Religion
- Affiliation: Islam
- Ecclesiastical or organizational status: Friday mosque
- Status: Active

Location
- Location: Gajapur village, Kolhapur district, Maharashtra
- Country: India
- Interactive map of Raza Jama Masjid

Architecture
- Type: Mosque architecture

= Raza Jama Masjid =

Mosque in Kolhapur, Maharashtra, India

The Raza Jama Masjid (रजा जामा मशीद) is a Friday mosque, located in Gajapur Village in the Kolhapur district of the state of Maharashtra, India, located near the Vishalgad fort.
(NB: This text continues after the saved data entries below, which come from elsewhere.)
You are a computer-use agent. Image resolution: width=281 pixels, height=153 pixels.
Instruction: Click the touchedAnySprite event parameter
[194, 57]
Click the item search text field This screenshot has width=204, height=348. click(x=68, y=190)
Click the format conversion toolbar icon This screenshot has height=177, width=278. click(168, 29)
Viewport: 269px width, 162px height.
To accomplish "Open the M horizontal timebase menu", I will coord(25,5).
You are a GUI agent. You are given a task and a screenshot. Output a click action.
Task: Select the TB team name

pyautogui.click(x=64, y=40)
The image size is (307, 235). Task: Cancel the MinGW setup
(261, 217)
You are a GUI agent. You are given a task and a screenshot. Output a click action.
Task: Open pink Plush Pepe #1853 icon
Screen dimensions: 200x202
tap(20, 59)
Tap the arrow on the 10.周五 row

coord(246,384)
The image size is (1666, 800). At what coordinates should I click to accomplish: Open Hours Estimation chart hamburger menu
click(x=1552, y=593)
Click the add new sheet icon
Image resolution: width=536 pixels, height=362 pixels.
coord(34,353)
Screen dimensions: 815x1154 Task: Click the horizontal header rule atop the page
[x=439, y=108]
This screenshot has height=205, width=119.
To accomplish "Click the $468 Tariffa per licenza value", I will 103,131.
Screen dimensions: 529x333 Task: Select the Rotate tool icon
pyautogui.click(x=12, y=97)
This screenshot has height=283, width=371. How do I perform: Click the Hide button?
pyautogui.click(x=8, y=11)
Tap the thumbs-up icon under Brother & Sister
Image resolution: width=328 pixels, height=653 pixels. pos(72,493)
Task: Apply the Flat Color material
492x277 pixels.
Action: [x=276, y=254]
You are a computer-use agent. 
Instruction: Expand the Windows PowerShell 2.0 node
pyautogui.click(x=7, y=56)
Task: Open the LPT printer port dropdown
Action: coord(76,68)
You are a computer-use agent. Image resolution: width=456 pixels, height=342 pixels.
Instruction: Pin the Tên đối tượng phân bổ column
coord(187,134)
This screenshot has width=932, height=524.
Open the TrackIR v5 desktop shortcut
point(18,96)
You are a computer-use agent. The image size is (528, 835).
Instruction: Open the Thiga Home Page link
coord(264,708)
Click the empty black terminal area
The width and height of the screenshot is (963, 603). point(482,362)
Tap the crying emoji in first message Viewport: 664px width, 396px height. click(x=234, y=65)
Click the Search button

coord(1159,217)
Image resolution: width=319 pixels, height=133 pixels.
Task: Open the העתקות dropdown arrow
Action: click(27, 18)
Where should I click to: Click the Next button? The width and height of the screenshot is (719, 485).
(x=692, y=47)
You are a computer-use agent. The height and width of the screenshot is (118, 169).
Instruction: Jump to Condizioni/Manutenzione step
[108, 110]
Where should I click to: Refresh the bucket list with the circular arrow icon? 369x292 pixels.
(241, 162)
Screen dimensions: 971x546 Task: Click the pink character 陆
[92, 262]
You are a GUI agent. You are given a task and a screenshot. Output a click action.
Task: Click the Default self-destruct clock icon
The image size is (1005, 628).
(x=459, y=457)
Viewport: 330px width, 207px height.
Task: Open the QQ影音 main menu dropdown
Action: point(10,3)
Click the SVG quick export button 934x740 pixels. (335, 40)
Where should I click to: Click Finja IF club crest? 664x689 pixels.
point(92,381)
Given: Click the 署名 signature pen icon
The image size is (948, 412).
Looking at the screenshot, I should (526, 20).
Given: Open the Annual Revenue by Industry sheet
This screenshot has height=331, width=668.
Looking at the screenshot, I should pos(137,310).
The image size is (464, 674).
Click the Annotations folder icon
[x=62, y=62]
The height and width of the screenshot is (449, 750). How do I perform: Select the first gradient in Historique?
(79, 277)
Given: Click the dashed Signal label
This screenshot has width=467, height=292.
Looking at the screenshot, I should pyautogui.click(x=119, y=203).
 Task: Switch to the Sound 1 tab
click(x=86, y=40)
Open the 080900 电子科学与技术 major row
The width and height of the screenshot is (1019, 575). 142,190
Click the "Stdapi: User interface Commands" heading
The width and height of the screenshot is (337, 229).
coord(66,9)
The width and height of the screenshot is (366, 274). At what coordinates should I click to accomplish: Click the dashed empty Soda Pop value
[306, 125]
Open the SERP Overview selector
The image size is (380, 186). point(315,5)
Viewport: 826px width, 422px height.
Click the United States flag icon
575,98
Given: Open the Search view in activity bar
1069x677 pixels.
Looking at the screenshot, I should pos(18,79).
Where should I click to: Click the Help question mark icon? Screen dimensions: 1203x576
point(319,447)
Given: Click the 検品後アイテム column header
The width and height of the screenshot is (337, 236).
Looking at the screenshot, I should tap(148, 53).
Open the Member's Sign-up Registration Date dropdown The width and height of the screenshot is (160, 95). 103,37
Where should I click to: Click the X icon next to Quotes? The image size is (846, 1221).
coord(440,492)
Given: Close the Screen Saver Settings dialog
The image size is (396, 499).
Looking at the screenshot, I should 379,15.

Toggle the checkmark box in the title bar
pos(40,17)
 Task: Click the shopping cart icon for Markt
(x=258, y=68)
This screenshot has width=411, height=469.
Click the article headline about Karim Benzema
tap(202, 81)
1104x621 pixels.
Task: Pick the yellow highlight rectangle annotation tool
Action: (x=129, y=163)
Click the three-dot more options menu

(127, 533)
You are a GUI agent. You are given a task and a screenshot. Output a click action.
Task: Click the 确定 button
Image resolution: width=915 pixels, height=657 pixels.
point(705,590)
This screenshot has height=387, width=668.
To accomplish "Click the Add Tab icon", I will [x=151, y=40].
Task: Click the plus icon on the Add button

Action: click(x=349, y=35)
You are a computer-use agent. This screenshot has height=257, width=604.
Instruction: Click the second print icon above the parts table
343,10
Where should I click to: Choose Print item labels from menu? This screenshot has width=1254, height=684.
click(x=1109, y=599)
The mosque was named in honour of the Ahmed Raza Khan Barelvi.

== 2024 attack ==
On 14 July 2024, a Hindutva mob attacked and partially destroyed the mosque and burned copies of the Quran. Witnesses reported that the assailants were shouting slogans of Jai Shri Ram. All India Majlis Ittehadul Muslemeen President Asaduddin Owaisi condemned the attack on the mosque and criticised Devendra Fadnavis and Maharashtra Chief Minister Eknath Shinde by referring to December 6, the day when Babri Masjid was demolished. On 15 July 2024, Kolhapur police filed a case against over 500 people, including former Rajya Sabha MP Sambhaji Raje. The police detained 21 people.